Spring. Glory to #Ukraine ✊🏻🇺🇦

— Canadian Ukrainian Volunteer 🇺🇦🇨🇦✊🏻 (@CanadianUkrain1) April 26, 2022

Snihurivika, to the north of Kherson was Russian occupied soon after the fall of Kherson. Then Ukraine took it in their big offensive that pushed Russia out from the Mykolaiv area and ended Russia’s designs on Odesa. Then Russia grabbed it back a couple of weeks ago. And here we are today, with Ukraine just outside the town once again. Meanwhile, to the west of Kherson, Russia pushed Ukraine out of Oleksandrivka again for what must be the third time. Don’t worry! Ukraine will pound the town into dust with artillery, Russia will retreat, Ukraine will move in, and the cycle will begin once again. 

Of course, you might wonder, “why is Russia devoting resources to retaking the approaches to Mykolaiv, when it’s supposed to be focusing on the Donbas region, but also pushing toward Kryvyi Rih and threatening Moldova?”

Yes. Exactly. Why? 

As usual, none of it makes sense. 

Wednesday, Apr 27, 2022 · 2:33:33 AM +00:00 · kos

Plot twist! Belorussian dictator Alexander Lukashenko might actually be the smart one.

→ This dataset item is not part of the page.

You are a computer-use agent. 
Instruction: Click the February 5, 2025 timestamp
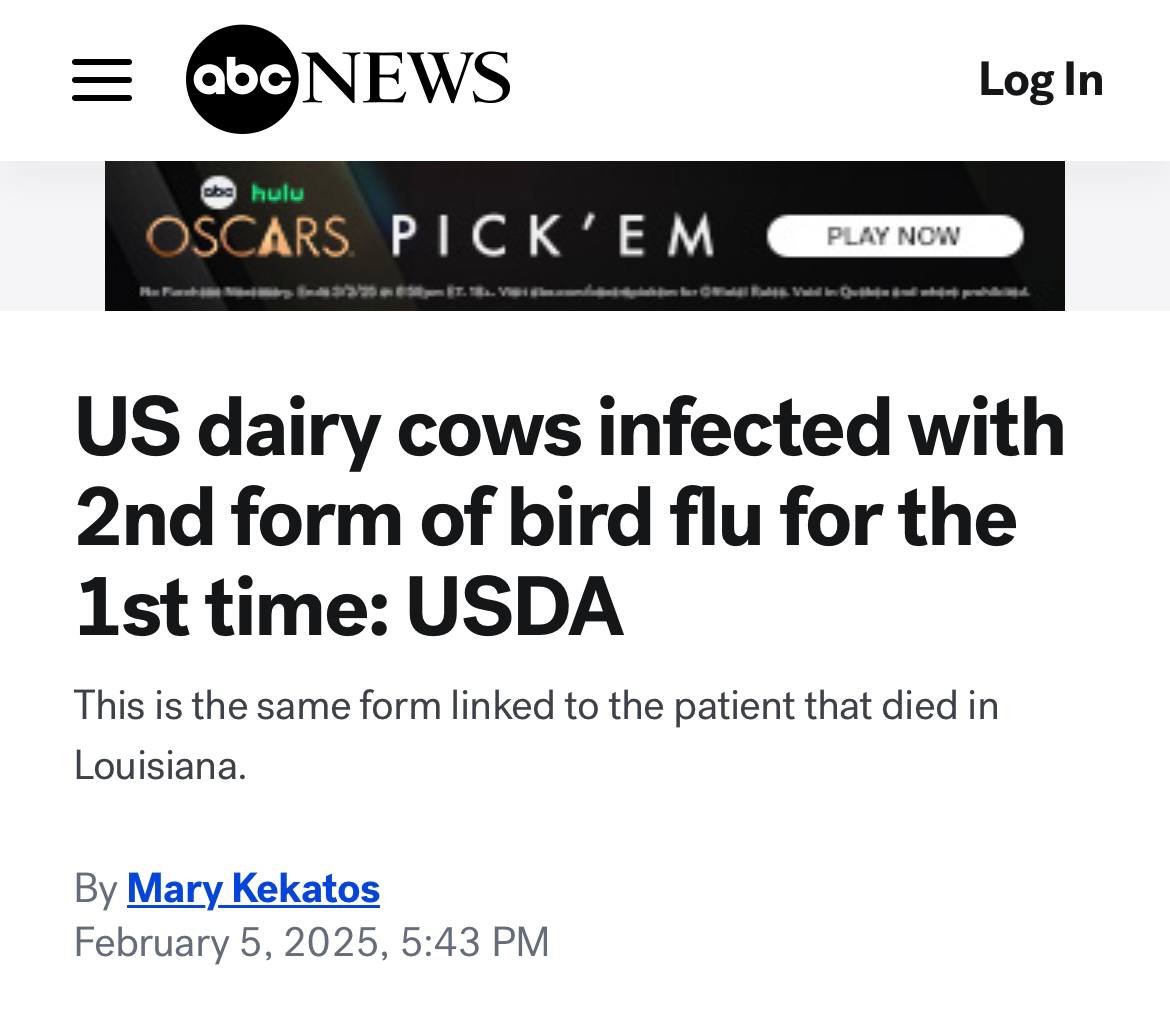pyautogui.click(x=312, y=941)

How does Lukashenko get away with such behaviour? By playing an idiot. Here for example he shows how the Special Operation is going “accidentally” disclosing how Ukraine will be divided after the victory (Do we know it’s the real plan of partition? Idk. But that’s a statement)

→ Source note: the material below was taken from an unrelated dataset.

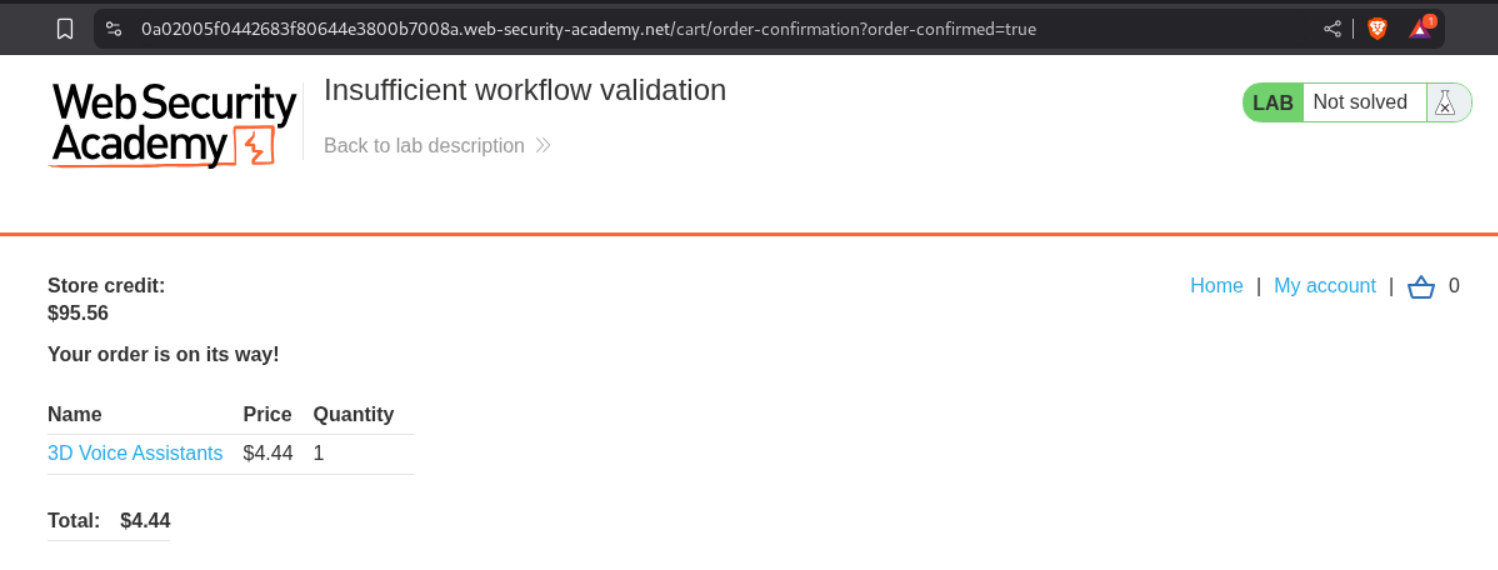This screenshot has width=1498, height=570.
Task: Click the Not solved status label
Action: point(1359,102)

— Kamil Galeev (@kamilkazani) April 24, 2022

Turns out, Putin needs Lukashenko more than the other way around.

Wednesday, Apr 27, 2022 · 2:39:57 AM +00:00 · kos

What was I saying about artillery and the wide open expanses of the Kherson region? 

Ukrainian forces take a few artillery shells that just miss their position

— OSINTtechnical (@Osinttechnical) April 27, 2022

Wednesday, Apr 27, 2022 · 2:42:22 AM +00:00 · kos

Those Ukrainians in the trenches above in Kherson region are lucky that Russia is so corrupt and incompetent, that they can’t do air fuses, that would explode above the ground, showering those trenches with shrapnel. The amazing story in this thread: 

This is going to be a long thread 🧵on artillery logistics in the Ukraine war. It will explain what we should be seeing, but are not. To get there, I need to start with calling myself out with being wrong and why I think that was. I was wrong on Russian artillery ammo👇👇 1/

— Trent Telenko (@TrentTelenko) April 23, 2022

Wednesday, Apr 27, 2022 · 2:54:17 AM +00:00


A munitions depot is on fire near the village of Staraya Nelidovka, according to the Governor of Belgorod Oblast. No casualties amongst the civilian population.

— Doge (@IntelDoge) April 27, 2022

Nice. This town is just southwest of Belgorod, Russia.